> [Task prompt] Present every line of the listing below as a Markdown table with the columns Row and Text. Number the rows in order and leave out blank lines.

━━ The records ━━

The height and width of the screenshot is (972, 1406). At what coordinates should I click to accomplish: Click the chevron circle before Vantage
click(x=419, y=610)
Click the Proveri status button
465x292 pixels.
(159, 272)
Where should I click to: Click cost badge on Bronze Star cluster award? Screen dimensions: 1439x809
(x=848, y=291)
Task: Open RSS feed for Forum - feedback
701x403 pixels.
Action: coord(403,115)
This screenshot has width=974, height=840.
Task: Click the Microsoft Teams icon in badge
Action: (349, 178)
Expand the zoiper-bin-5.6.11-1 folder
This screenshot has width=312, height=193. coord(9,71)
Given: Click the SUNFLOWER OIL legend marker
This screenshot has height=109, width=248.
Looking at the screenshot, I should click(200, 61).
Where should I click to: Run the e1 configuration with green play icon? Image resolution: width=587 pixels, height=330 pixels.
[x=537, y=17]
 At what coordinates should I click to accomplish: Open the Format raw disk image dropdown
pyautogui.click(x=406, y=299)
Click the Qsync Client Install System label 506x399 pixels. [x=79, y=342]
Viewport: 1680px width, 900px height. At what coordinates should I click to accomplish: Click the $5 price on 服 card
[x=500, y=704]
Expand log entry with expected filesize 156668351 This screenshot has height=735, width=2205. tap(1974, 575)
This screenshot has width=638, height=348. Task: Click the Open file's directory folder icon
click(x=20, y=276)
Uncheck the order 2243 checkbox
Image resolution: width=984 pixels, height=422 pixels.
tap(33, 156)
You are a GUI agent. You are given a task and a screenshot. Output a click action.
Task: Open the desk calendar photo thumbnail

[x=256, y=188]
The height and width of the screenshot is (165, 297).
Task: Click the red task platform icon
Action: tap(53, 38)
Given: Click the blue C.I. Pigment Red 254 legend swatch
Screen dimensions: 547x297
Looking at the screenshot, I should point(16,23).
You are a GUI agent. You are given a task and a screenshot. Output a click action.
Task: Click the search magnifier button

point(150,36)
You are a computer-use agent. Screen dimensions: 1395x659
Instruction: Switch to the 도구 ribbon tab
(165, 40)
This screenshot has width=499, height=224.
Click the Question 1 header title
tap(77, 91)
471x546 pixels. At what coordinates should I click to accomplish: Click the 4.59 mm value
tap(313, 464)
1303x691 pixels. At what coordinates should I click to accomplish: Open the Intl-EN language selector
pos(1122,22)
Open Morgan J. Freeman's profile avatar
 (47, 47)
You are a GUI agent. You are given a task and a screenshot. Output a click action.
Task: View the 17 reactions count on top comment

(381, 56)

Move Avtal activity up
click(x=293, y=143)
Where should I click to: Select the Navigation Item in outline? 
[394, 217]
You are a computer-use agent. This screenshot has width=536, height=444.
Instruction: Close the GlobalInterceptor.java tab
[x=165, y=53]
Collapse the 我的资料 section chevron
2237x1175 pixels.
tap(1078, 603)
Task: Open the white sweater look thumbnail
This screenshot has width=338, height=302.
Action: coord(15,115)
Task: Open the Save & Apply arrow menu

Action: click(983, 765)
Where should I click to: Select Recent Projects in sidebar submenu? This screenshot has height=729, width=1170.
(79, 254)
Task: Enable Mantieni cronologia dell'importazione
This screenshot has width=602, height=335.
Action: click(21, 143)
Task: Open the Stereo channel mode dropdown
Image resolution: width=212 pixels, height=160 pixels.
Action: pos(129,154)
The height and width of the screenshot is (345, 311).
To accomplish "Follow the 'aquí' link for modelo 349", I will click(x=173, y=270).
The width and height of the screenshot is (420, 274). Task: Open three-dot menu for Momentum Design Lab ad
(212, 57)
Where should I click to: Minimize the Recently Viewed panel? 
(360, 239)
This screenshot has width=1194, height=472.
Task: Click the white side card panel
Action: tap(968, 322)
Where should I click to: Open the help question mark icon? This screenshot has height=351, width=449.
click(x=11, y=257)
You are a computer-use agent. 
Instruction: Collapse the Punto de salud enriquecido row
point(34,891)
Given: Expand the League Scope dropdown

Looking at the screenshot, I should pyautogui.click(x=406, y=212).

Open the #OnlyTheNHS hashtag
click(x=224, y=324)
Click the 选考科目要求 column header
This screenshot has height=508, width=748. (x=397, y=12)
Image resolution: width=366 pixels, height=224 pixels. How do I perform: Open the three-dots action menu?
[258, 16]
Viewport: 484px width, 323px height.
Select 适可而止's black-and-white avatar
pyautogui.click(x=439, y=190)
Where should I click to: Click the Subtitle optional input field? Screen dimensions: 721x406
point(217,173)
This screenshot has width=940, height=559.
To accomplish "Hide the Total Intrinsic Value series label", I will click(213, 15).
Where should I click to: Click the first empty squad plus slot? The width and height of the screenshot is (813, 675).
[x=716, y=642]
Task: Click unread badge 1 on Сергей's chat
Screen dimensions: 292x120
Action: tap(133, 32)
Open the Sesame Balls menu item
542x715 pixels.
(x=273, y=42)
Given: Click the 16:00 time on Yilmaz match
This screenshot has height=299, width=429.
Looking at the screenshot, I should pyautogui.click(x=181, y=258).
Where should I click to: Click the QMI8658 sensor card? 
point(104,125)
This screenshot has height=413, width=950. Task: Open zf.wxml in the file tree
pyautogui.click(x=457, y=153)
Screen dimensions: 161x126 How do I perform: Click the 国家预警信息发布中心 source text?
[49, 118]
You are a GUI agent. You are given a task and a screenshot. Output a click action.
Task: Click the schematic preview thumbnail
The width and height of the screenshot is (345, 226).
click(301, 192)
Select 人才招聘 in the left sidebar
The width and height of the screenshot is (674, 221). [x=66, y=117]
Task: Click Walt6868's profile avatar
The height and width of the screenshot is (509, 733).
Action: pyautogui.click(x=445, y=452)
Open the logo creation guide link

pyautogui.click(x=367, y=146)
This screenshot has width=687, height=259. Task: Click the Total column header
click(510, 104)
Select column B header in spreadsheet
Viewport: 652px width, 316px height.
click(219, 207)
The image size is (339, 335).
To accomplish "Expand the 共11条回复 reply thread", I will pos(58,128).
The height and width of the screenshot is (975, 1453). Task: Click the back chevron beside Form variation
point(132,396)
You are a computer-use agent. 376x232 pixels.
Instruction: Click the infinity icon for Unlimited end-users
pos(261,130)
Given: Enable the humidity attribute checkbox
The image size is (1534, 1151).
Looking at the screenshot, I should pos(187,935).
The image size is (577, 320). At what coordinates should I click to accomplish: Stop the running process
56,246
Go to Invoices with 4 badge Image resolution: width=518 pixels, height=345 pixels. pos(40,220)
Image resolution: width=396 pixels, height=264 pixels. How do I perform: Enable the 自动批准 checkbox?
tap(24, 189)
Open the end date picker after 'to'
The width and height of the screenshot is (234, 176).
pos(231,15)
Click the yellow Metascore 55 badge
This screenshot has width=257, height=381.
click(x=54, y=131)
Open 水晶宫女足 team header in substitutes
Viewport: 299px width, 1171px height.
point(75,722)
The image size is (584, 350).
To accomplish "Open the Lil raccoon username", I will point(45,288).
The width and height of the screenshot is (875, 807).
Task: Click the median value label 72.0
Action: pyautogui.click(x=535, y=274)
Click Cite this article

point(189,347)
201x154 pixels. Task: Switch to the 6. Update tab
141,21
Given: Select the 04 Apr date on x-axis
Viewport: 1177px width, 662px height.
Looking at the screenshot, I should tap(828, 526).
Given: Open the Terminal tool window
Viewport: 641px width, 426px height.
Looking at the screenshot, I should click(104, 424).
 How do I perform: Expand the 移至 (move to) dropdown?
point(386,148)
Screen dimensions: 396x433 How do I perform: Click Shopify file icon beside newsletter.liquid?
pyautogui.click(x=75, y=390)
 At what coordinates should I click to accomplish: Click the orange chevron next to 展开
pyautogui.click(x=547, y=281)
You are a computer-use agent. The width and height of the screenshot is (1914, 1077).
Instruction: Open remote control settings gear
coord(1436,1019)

━━━

> [Written answer]
| Row | Text |
|---|---|
| 1 | The height and width of the screenshot is (972, 1406). At what coordinates should I click to accomplish: Click the chevron circle before Vantage |
| 2 | click(x=419, y=610) |
| 3 | Click the Proveri status button |
| 4 | 465x292 pixels. |
| 5 | (159, 272) |
| 6 | Where should I click to: Click cost badge on Bronze Star cluster award? Screen dimensions: 1439x809 |
| 7 | (x=848, y=291) |
| 8 | Task: Open RSS feed for Forum - feedback |
| 9 | 701x403 pixels. |
| 10 | Action: coord(403,115) |
| 11 | This screenshot has width=974, height=840. |
| 12 | Task: Click the Microsoft Teams icon in badge |
| 13 | Action: (349, 178) |
| 14 | Expand the zoiper-bin-5.6.11-1 folder |
| 15 | This screenshot has width=312, height=193. coord(9,71) |
| 16 | Given: Click the SUNFLOWER OIL legend marker |
| 17 | This screenshot has height=109, width=248. |
| 18 | Looking at the screenshot, I should click(200, 61). |
| 19 | Where should I click to: Run the e1 configuration with green play icon? Image resolution: width=587 pixels, height=330 pixels. |
| 20 | [x=537, y=17] |
| 21 |  At what coordinates should I click to accomplish: Open the Format raw disk image dropdown |
| 22 | pyautogui.click(x=406, y=299) |
| 23 | Click the Qsync Client Install System label 506x399 pixels. [x=79, y=342] |
| 24 | Viewport: 1680px width, 900px height. At what coordinates should I click to accomplish: Click the $5 price on 服 card |
| 25 | [x=500, y=704] |
| 26 | Expand log entry with expected filesize 156668351 This screenshot has height=735, width=2205. tap(1974, 575) |
| 27 | This screenshot has width=638, height=348. Task: Click the Open file's directory folder icon |
| 28 | click(x=20, y=276) |
| 29 | Uncheck the order 2243 checkbox |
| 30 | Image resolution: width=984 pixels, height=422 pixels. |
| 31 | tap(33, 156) |
| 32 | You are a GUI agent. You are given a task and a screenshot. Output a click action. |
| 33 | Task: Open the desk calendar photo thumbnail |
| 34 | [x=256, y=188] |
| 35 | The height and width of the screenshot is (165, 297). |
| 36 | Task: Click the red task platform icon |
| 37 | Action: tap(53, 38) |
| 38 | Given: Click the blue C.I. Pigment Red 254 legend swatch |
| 39 | Screen dimensions: 547x297 |
| 40 | Looking at the screenshot, I should point(16,23). |
| 41 | You are a GUI agent. You are given a task and a screenshot. Output a click action. |
| 42 | Task: Click the search magnifier button |
| 43 | point(150,36) |
| 44 | You are a computer-use agent. Screen dimensions: 1395x659 |
| 45 | Instruction: Switch to the 도구 ribbon tab |
| 46 | (165, 40) |
| 47 | This screenshot has width=499, height=224. |
| 48 | Click the Question 1 header title |
| 49 | tap(77, 91) |
| 50 | 471x546 pixels. At what coordinates should I click to accomplish: Click the 4.59 mm value |
| 51 | tap(313, 464) |
| 52 | 1303x691 pixels. At what coordinates should I click to accomplish: Open the Intl-EN language selector |
| 53 | pos(1122,22) |
| 54 | Open Morgan J. Freeman's profile avatar |
| 55 |  (47, 47) |
| 56 | You are a GUI agent. You are given a task and a screenshot. Output a click action. |
| 57 | Task: View the 17 reactions count on top comment |
| 58 | (381, 56) |
| 59 | Move Avtal activity up |
| 60 | click(x=293, y=143) |
| 61 | Where should I click to: Select the Navigation Item in outline?  |
| 62 | [394, 217] |
| 63 | You are a computer-use agent. This screenshot has width=536, height=444. |
| 64 | Instruction: Close the GlobalInterceptor.java tab |
| 65 | [x=165, y=53] |
| 66 | Collapse the 我的资料 section chevron |
| 67 | 2237x1175 pixels. |
| 68 | tap(1078, 603) |
| 69 | Task: Open the white sweater look thumbnail |
| 70 | This screenshot has width=338, height=302. |
| 71 | Action: coord(15,115) |
| 72 | Task: Open the Save & Apply arrow menu |
| 73 | Action: click(983, 765) |
| 74 | Where should I click to: Select Recent Projects in sidebar submenu? This screenshot has height=729, width=1170. |
| 75 | (79, 254) |
| 76 | Task: Enable Mantieni cronologia dell'importazione |
| 77 | This screenshot has width=602, height=335. |
| 78 | Action: click(21, 143) |
| 79 | Task: Open the Stereo channel mode dropdown |
| 80 | Image resolution: width=212 pixels, height=160 pixels. |
| 81 | Action: pos(129,154) |
| 82 | The height and width of the screenshot is (345, 311). |
| 83 | To accomplish "Follow the 'aquí' link for modelo 349", I will click(x=173, y=270). |
| 84 | The width and height of the screenshot is (420, 274). Task: Open three-dot menu for Momentum Design Lab ad |
| 85 | (212, 57) |
| 86 | Where should I click to: Minimize the Recently Viewed panel?  |
| 87 | (360, 239) |
| 88 | This screenshot has width=1194, height=472. |
| 89 | Task: Click the white side card panel |
| 90 | Action: tap(968, 322) |
| 91 | Where should I click to: Open the help question mark icon? This screenshot has height=351, width=449. |
| 92 | click(x=11, y=257) |
| 93 | You are a computer-use agent.  |
| 94 | Instruction: Collapse the Punto de salud enriquecido row |
| 95 | point(34,891) |
| 96 | Given: Expand the League Scope dropdown |
| 97 | Looking at the screenshot, I should pyautogui.click(x=406, y=212). |
| 98 | Open the #OnlyTheNHS hashtag |
| 99 | click(x=224, y=324) |
| 100 | Click the 选考科目要求 column header |
| 101 | This screenshot has height=508, width=748. (x=397, y=12) |
| 102 | Image resolution: width=366 pixels, height=224 pixels. How do I perform: Open the three-dots action menu? |
| 103 | [258, 16] |
| 104 | Viewport: 484px width, 323px height. |
| 105 | Select 适可而止's black-and-white avatar |
| 106 | pyautogui.click(x=439, y=190) |
| 107 | Where should I click to: Click the Subtitle optional input field? Screen dimensions: 721x406 |
| 108 | point(217,173) |
| 109 | This screenshot has width=940, height=559. |
| 110 | To accomplish "Hide the Total Intrinsic Value series label", I will click(213, 15). |
| 111 | Where should I click to: Click the first empty squad plus slot? The width and height of the screenshot is (813, 675). |
| 112 | [x=716, y=642] |
| 113 | Task: Click unread badge 1 on Сергей's chat |
| 114 | Screen dimensions: 292x120 |
| 115 | Action: tap(133, 32) |
| 116 | Open the Sesame Balls menu item |
| 117 | 542x715 pixels. |
| 118 | (x=273, y=42) |
| 119 | Given: Click the 16:00 time on Yilmaz match |
| 120 | This screenshot has height=299, width=429. |
| 121 | Looking at the screenshot, I should pyautogui.click(x=181, y=258). |
| 122 | Where should I click to: Click the QMI8658 sensor card?  |
| 123 | point(104,125) |
| 124 | This screenshot has height=413, width=950. Task: Open zf.wxml in the file tree |
| 125 | pyautogui.click(x=457, y=153) |
| 126 | Screen dimensions: 161x126 How do I perform: Click the 国家预警信息发布中心 source text? |
| 127 | [49, 118] |
| 128 | You are a GUI agent. You are given a task and a screenshot. Output a click action. |
| 129 | Task: Click the schematic preview thumbnail |
| 130 | The width and height of the screenshot is (345, 226). |
| 131 | click(301, 192) |
| 132 | Select 人才招聘 in the left sidebar |
| 133 | The width and height of the screenshot is (674, 221). [x=66, y=117] |
| 134 | Task: Click Walt6868's profile avatar |
| 135 | The height and width of the screenshot is (509, 733). |
| 136 | Action: pyautogui.click(x=445, y=452) |
| 137 | Open the logo creation guide link |
| 138 | pyautogui.click(x=367, y=146) |
| 139 | This screenshot has width=687, height=259. Task: Click the Total column header |
| 140 | click(510, 104) |
| 141 | Select column B header in spreadsheet |
| 142 | Viewport: 652px width, 316px height. |
| 143 | click(219, 207) |
| 144 | The image size is (339, 335). |
| 145 | To accomplish "Expand the 共11条回复 reply thread", I will pos(58,128). |
| 146 | The height and width of the screenshot is (975, 1453). Task: Click the back chevron beside Form variation |
| 147 | point(132,396) |
| 148 | You are a computer-use agent. 376x232 pixels. |
| 149 | Instruction: Click the infinity icon for Unlimited end-users |
| 150 | pos(261,130) |
| 151 | Given: Enable the humidity attribute checkbox |
| 152 | The image size is (1534, 1151). |
| 153 | Looking at the screenshot, I should pos(187,935). |
| 154 | The image size is (577, 320). At what coordinates should I click to accomplish: Stop the running process |
| 155 | 56,246 |
| 156 | Go to Invoices with 4 badge Image resolution: width=518 pixels, height=345 pixels. pos(40,220) |
| 157 | Image resolution: width=396 pixels, height=264 pixels. How do I perform: Enable the 自动批准 checkbox? |
| 158 | tap(24, 189) |
| 159 | Open the end date picker after 'to' |
| 160 | The width and height of the screenshot is (234, 176). |
| 161 | pos(231,15) |
| 162 | Click the yellow Metascore 55 badge |
| 163 | This screenshot has width=257, height=381. |
| 164 | click(x=54, y=131) |
| 165 | Open 水晶宫女足 team header in substitutes |
| 166 | Viewport: 299px width, 1171px height. |
| 167 | point(75,722) |
| 168 | The image size is (584, 350). |
| 169 | To accomplish "Open the Lil raccoon username", I will point(45,288). |
| 170 | The width and height of the screenshot is (875, 807). |
| 171 | Task: Click the median value label 72.0 |
| 172 | Action: pyautogui.click(x=535, y=274) |
| 173 | Click Cite this article |
| 174 | point(189,347) |
| 175 | 201x154 pixels. Task: Switch to the 6. Update tab |
| 176 | 141,21 |
| 177 | Given: Select the 04 Apr date on x-axis |
| 178 | Viewport: 1177px width, 662px height. |
| 179 | Looking at the screenshot, I should tap(828, 526). |
| 180 | Given: Open the Terminal tool window |
| 181 | Viewport: 641px width, 426px height. |
| 182 | Looking at the screenshot, I should click(104, 424). |
| 183 |  How do I perform: Expand the 移至 (move to) dropdown? |
| 184 | point(386,148) |
| 185 | Screen dimensions: 396x433 How do I perform: Click Shopify file icon beside newsletter.liquid? |
| 186 | pyautogui.click(x=75, y=390) |
| 187 |  At what coordinates should I click to accomplish: Click the orange chevron next to 展开 |
| 188 | pyautogui.click(x=547, y=281) |
| 189 | You are a computer-use agent. The width and height of the screenshot is (1914, 1077). |
| 190 | Instruction: Open remote control settings gear |
| 191 | coord(1436,1019) |